The Yaskawa SGM7A-02AFA21 is a compact Sigma-7 (SGM7A) brushless rotary AC servo motor engineered for fast, accurate positioning in low-to-medium power automation axes. Within the Sigma-7 product family, SGM7A is positioned as the general-purpose “workhorse”: a wide-capacity, low-inertia motor line intended to cover most everyday servo applications without forcing a bulky frame size.
This specific model is a 200 V class, 200 W (0.2 kW) motor configured without options (no brake, no shaft seal), using a straight shaft without key, and paired with a 24-bit incremental encoder. That configuration is commonly selected when the machine design favors a clean, clamp-style coupling connection and when absolute-position retention is handled by the system architecture (controller strategy, homing routine, or external reference), rather than by a motor-side absolute encoder.
A design choice that keeps the axis lean: incremental feedback, no extra options
Many servo motors are ordered with brakes, seals, and absolute encoders “just in case.” The SGM7A-02AFA21 is the opposite philosophy: keep the motor simple, efficient, and light, then build the rest of the axis around that reality. Yaskawa lists this model as “without options,” which typically reduces complexity in wiring, mechanical packaging, and maintenance planning.
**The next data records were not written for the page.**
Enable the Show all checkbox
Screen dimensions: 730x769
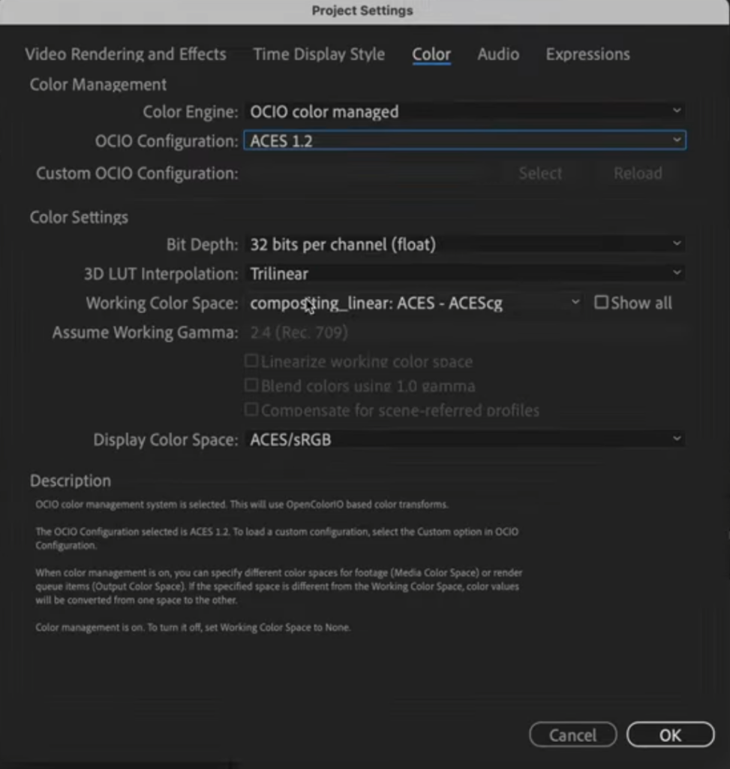point(602,303)
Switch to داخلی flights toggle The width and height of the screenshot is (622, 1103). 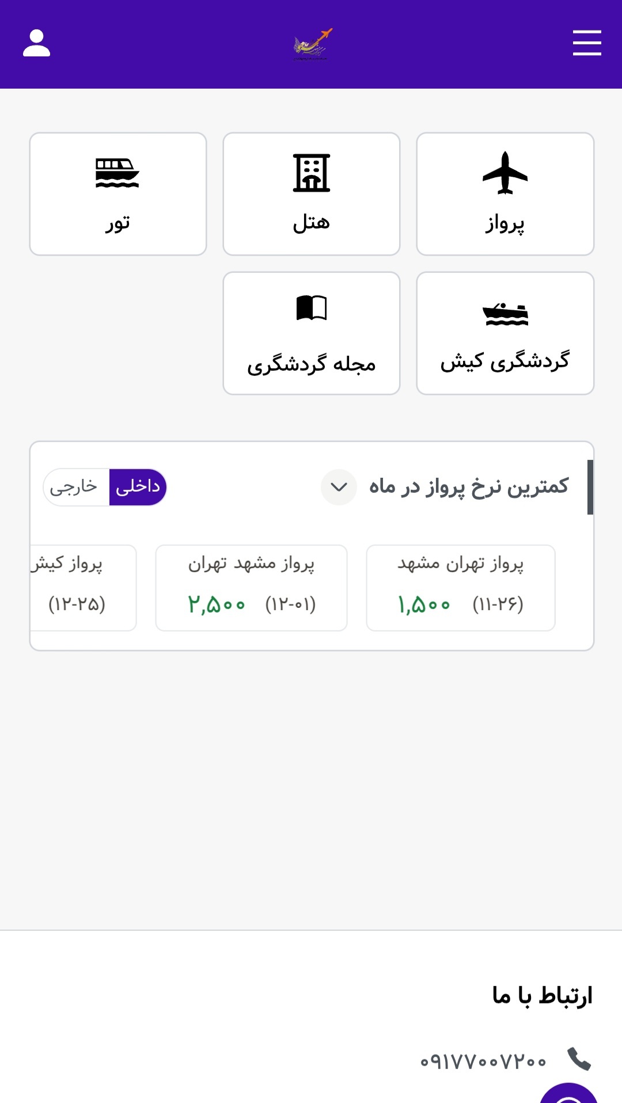click(x=138, y=487)
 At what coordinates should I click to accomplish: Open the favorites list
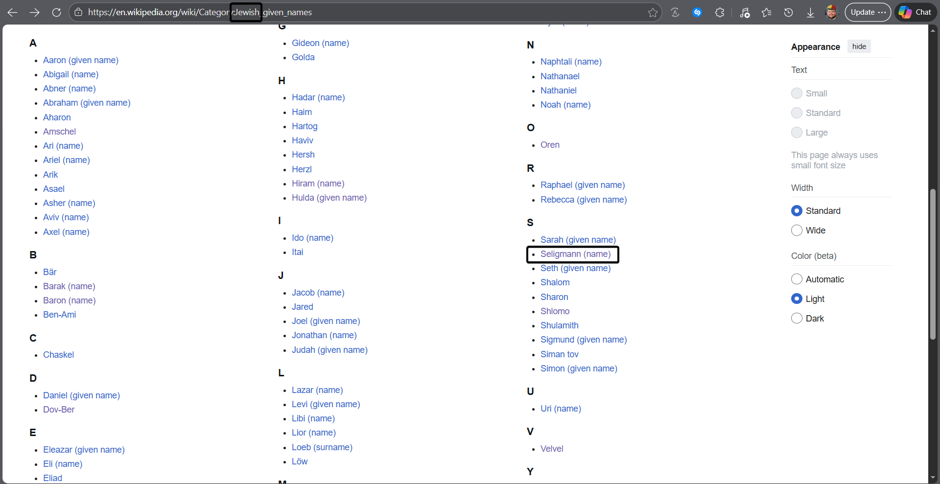(766, 12)
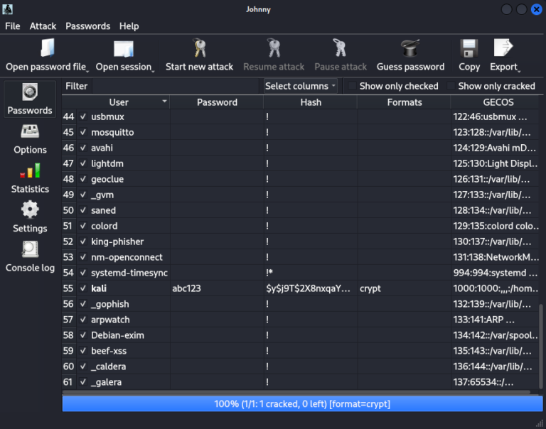Image resolution: width=546 pixels, height=429 pixels.
Task: Click the Open password file button
Action: [x=46, y=56]
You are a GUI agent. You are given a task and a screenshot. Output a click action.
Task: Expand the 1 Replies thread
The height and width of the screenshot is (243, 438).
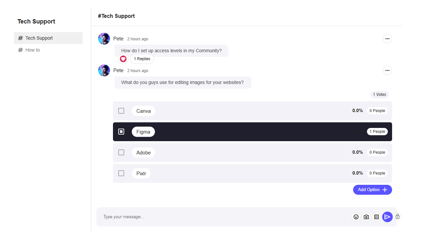point(142,59)
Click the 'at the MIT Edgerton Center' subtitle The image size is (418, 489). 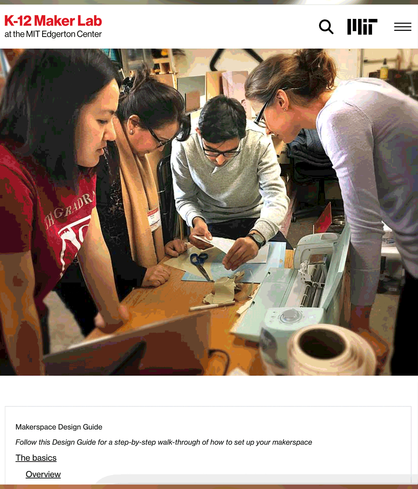pyautogui.click(x=53, y=34)
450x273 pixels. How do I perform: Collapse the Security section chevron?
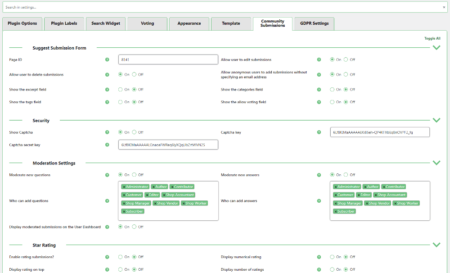[x=436, y=120]
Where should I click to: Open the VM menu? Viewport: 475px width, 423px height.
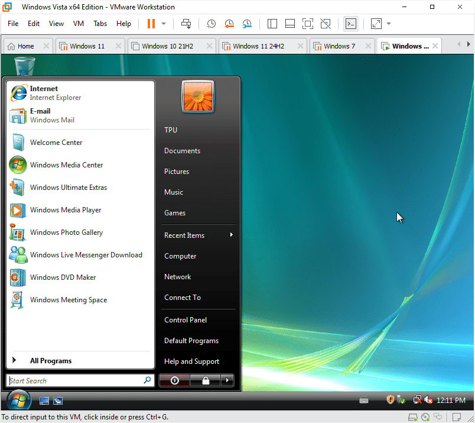point(78,24)
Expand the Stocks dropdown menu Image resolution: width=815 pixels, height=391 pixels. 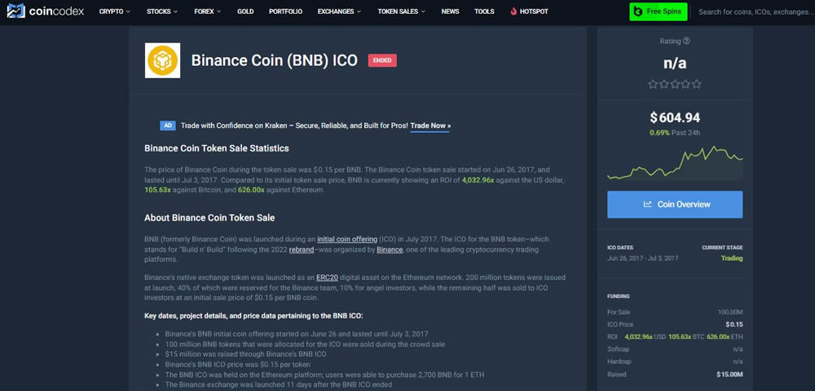163,12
The encoder choice matters too. This model uses a 24-bit incremental encoder, delivering high-resolution feedback for smooth low-speed behavior and precise positioning—while avoiding the added system requirements that often come with absolute systems (battery packs, batteryless absolute wiring arrangements, or specific recovery workflows). For many machines—especially those with consistent homing cycles, hard stops, external sensors, or routine reference moves—incremental feedback is a cost-effective, dependable approach without sacrificing motion quality.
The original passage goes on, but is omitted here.